Von unserm Gespräch habe ich keine Aufzeichnungen. Es ist mir auch kaum etwas in Erinnerung geblieben, wahrscheinlich weil ich selbst, wie immer, zuviel gesprochen hatte. Was mir jedoch ganz gegenwärtig blieb, ist ein Aquarell von Anne-Marie Jaccottet. Es stellte Feigen dar, lauter blaue, herausgerollt aus einem auf dem Tisch umgelegten länglich-eckigen Korb aus dünnstem Spanholz, wie er einem früher nicht selten, voller Feigen, ohne nochmaliges Abwiegen, vom Marktstand weg überlassen wurde. So wie der den Korb überspannende Henkel-Bogen dargestellt war, erinnerte er mich an die Monats-Firmamente jenes Stundenbuchs, das man unter dem Namen Les Très Riches Heures du Duc de Berry kennt. Ähnlich ist vielleicht an vielen — eigentlich allen — Seiten von Jaccottets Prosa-Büchern und Gedichtbänden ein nachtblaues Gewölbe mitzudenken: skizziert daran, immer wieder, Sternbilder in ihrem Aufgang und Vorüber, solche die dem Dichter nahe sind; jedem seiner Leser werden hier mehrere einfallen.

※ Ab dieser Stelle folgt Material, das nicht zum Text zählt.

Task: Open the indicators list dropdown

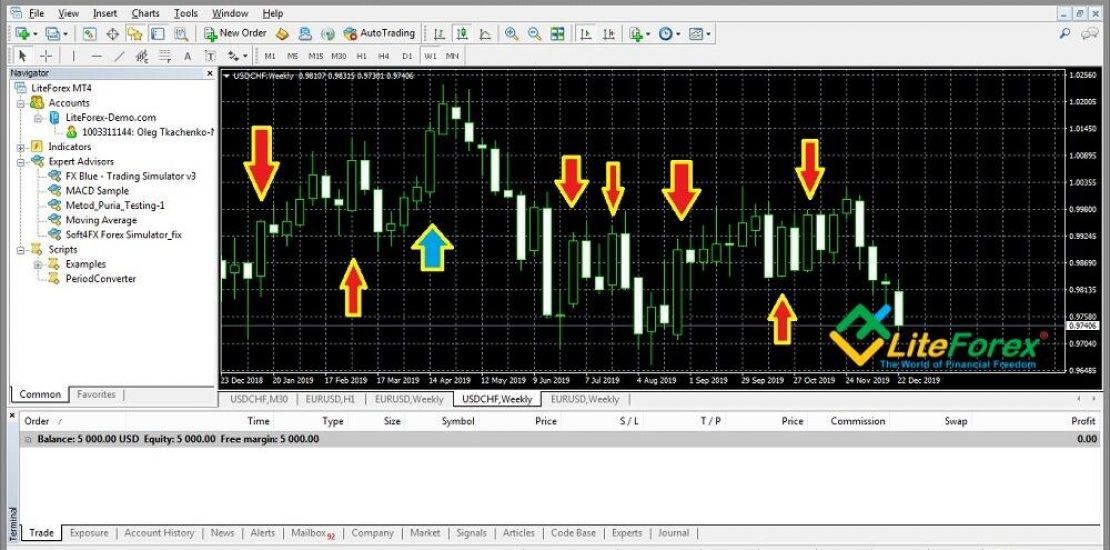Action: [640, 34]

Nach der kurz zuvor durchrollten Strecke vor Grignan war mir von jenem Stundenbuch voller Lapislazuli-Blaus besonders die Februar-Seite eingefallen Auf dieser Winter-Darstellung sieht man einen Mann mit seinem Esel an einem verschneiten Abhang, wie sie mühsam vorankommen auf der langen steilen Geraden, die an dem Hang hoch zu einem abgelegenen Dorf führt. Bei einem Gehöft, sieht man eine Reihe schneebedeckter Bienenkörbe; und ganz am Rand, einen festgefügten Turm, wie er dicht neben einem solchen balkigen, scheunenartigen Gebäude eigentlich nichts zu suchen hat. Im Bildteil darüber sitzt unter ineinander gespannten, geschachtelten, vertieften Sternenbögen eine männliche Gestalt auf einem von geflügelten Pferden gezogenen Wagen und balanciert dabei, ohne lenken zu müssen, die Sonne, die — ich erfinde nichts — einer mächtige Zwiebel gleicht.

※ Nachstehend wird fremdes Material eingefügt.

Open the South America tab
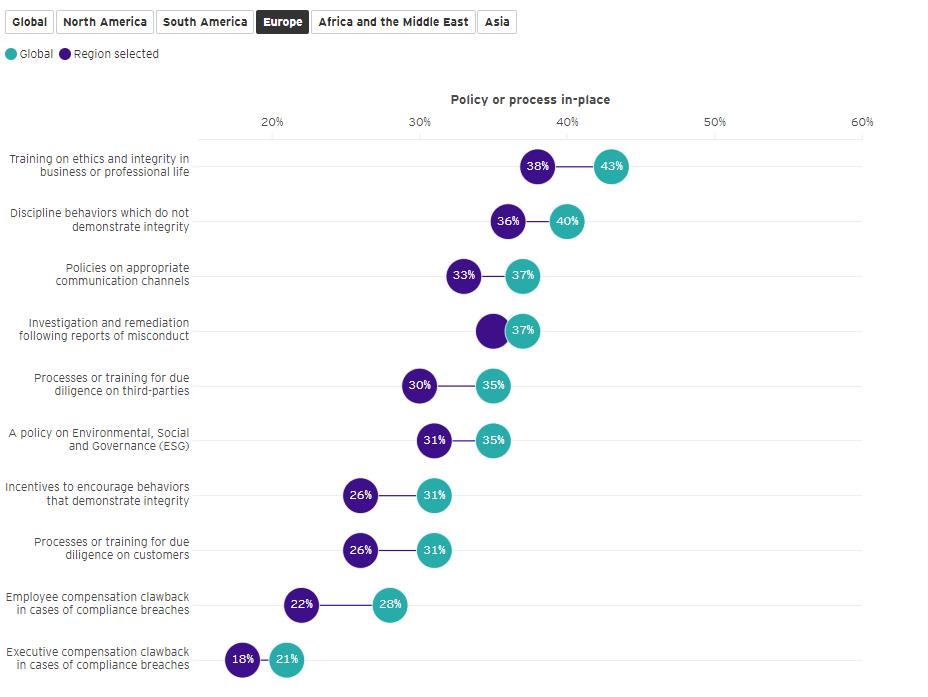This screenshot has height=697, width=928. coord(205,22)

Bei meinen freundlichen Gesprächspartnern in dem winterhellen Innenraum von soviel Schönem umgeben wie ich dort war, ließ mich wohl mein Sinn für die vergehende Zeit ein wenig im Stich. Im Nachhinein schien mir, ich hätte davon etwas zuviel in Anspruch genommen. Und dann wollte ich ja selbst noch zeichnen »vor Grignan«. Ich kam auch noch dazu, zwei knappe Stunden lang in der kalten Landschaft unten, wo jedoch kein Schnee mehr lag. Vom Skizzieren eines trocken raschelnden Maisfelds aufblickend, sah ich einen Schneerest am Berg Lance, wie er einmal wunderbar, ganz ohne Blei, von Jaccottet »herübergeholt« worden war:
…cette neige, hermine enfuie.
Ein flüchtendes, gleich verschwundenes Hermelin. Als ich mich ein letztes Mal umwandte im Gelände und durch einen kahlen Baumwipfel zurückblickte war das Wieselwesen drauf und dran, die Cheshiresche Fast-Unsichtbarkeit zu erlangen. Nur sein Brustfleck schien noch eine Weile in der Schwebe. Und dann sah ich nur noch — so wahr Grignan, Valreas, Truinas, Beauregard in einem schönen, südlichen Cheshire liegen — sein langgeschwungenes, geschlossen bleibendes, spöttisches Lächeln.